Usage Attribution¶

AgentMesh is transport; it routes messages between agents but does not call LLMs, manage API keys, or bill for inference. Each agent provider owns the cost of their handler's execution, just as each microservice owner pays for their own compute.

The mesh provides usage attribution primitives so teams can track where tokens are consumed and allocate costs to the agents and workflows that generated them.

Who Pays for What¶

In a mesh interaction, LLM tokens are consumed at up to two sites:

Site	Who pays	Example
Orchestrating LLM	Consumer	Consumer discovers agents, feeds them to their LLM as tools, LLM decides which to call
Agent's internal LLM	Provider	The handler calls Claude, GPT, or another model to do its work

For the primary OAM use case (within-company orchestration) both roles map to the same organization. The value of usage attribution is not billing, but visibility: understanding which agents and workflows drive cost.

Reporting Usage¶

Handlers opt in by calling report_usage() while handling a request:

from openagentmesh import AgentMesh, Usage, report_usage

mesh = AgentMesh()

@mesh.agent
async def summarize(req: SummarizeInput) -> SummarizeOutput:
    result = await call_llm(req.text)
    report_usage(Usage(
        input_tokens=result.input_tokens,
        output_tokens=result.output_tokens,
        model="claude-sonnet-4-20250514",
    ))
    return SummarizeOutput(summary=result.text)

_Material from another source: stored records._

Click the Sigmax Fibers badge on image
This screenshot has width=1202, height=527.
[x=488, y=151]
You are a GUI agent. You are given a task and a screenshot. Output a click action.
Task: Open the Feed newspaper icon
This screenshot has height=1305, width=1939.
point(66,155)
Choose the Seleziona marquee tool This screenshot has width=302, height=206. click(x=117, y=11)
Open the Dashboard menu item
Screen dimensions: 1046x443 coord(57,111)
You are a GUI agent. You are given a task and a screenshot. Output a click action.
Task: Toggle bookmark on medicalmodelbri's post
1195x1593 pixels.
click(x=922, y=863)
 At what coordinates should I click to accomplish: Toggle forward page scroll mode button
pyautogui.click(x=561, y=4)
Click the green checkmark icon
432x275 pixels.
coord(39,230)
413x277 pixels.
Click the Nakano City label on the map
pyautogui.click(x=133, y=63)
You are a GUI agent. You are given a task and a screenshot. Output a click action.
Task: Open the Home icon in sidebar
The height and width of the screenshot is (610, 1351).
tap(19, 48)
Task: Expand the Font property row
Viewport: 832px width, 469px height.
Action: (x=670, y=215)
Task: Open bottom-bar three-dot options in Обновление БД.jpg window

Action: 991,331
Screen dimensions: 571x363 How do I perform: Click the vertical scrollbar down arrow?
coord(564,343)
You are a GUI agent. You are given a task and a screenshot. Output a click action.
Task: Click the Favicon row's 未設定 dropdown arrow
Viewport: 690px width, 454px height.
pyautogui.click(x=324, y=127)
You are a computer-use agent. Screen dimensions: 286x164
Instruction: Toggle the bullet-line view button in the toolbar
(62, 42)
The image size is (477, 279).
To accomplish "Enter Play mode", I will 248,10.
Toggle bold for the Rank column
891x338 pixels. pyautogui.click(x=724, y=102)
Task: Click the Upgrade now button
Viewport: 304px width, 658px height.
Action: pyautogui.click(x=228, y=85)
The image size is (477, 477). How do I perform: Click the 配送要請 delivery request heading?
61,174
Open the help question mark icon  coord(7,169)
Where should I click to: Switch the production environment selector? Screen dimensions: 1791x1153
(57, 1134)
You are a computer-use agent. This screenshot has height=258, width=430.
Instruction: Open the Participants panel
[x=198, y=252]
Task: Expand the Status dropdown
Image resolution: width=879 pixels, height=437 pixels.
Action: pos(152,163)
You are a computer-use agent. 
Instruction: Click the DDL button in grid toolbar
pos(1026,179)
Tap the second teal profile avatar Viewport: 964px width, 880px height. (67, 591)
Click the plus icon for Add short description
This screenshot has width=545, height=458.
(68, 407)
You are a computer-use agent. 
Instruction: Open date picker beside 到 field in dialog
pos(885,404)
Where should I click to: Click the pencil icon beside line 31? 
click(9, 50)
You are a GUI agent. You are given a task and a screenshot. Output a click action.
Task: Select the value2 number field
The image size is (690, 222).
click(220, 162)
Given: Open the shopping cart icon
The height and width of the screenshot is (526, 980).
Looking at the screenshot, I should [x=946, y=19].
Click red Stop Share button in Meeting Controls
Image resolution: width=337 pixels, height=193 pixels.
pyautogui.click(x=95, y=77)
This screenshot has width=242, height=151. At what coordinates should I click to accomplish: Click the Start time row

Usage fields — all optional:

Field	Type	Description
`input_tokens`	`int`	Tokens consumed in the LLM input/prompt
`output_tokens`	`int`	Tokens generated in the LLM output
`total_tokens`	`int`	Sum, if the provider reports it separately
`model`	`string`	Model identifier used for this call
`estimated_cost_usd`	`float`	Agent-computed cost estimate (advisory)

A handler may call report_usage() multiple times per request — a pipeline making three LLM calls reports each one as it happens. Reports accumulate: token and cost fields sum, and model keeps the last reported value. Calling report_usage() outside a request context raises RuntimeError; usage reporting applies to the invocable shapes (Responder and Streamer — Publisher and Source handlers have no request to attribute usage to).

Where the Data Goes¶

The host propagates each request's merged usage to two places:

The X-Mesh-Usage reply header. The reply message (for call()) or the stream-end frame (for stream() — usage is only known once the generator finishes) carries the usage as JSON:

X-Mesh-Usage: {"input_tokens": 1500, "output_tokens": 300, "model": "claude-sonnet-4-20250514"}

Any client, in any language, can read it off the wire without SDK support.

A usage_reported observe event. Published on mesh.logs.{name} at info level with the usage fields in data and the request_id for correlation. This is the aggregation path:

async for event in mesh.observe.logs():
    if event.event == "usage_reported":
        tokens = event.data.get("input_tokens", 0) + event.data.get("output_tokens", 0)
        print(f"{event.agent}: {tokens} tokens ({event.data.get('model', '?')})")

Or from the terminal: oam observe logs shows the events as they flow.

Design Principles¶

Opt-in. Usage reporting is not mandatory. Deterministic agents with no LLM cost skip it — and emit nothing, so the zero-publishes-at-default-level property holds for them.
Agent-reported. The mesh propagates usage data but does not generate or validate it.
No built-in metering. The mesh does not maintain running totals or budgets. External monitoring tools aggregate from the observe events and headers.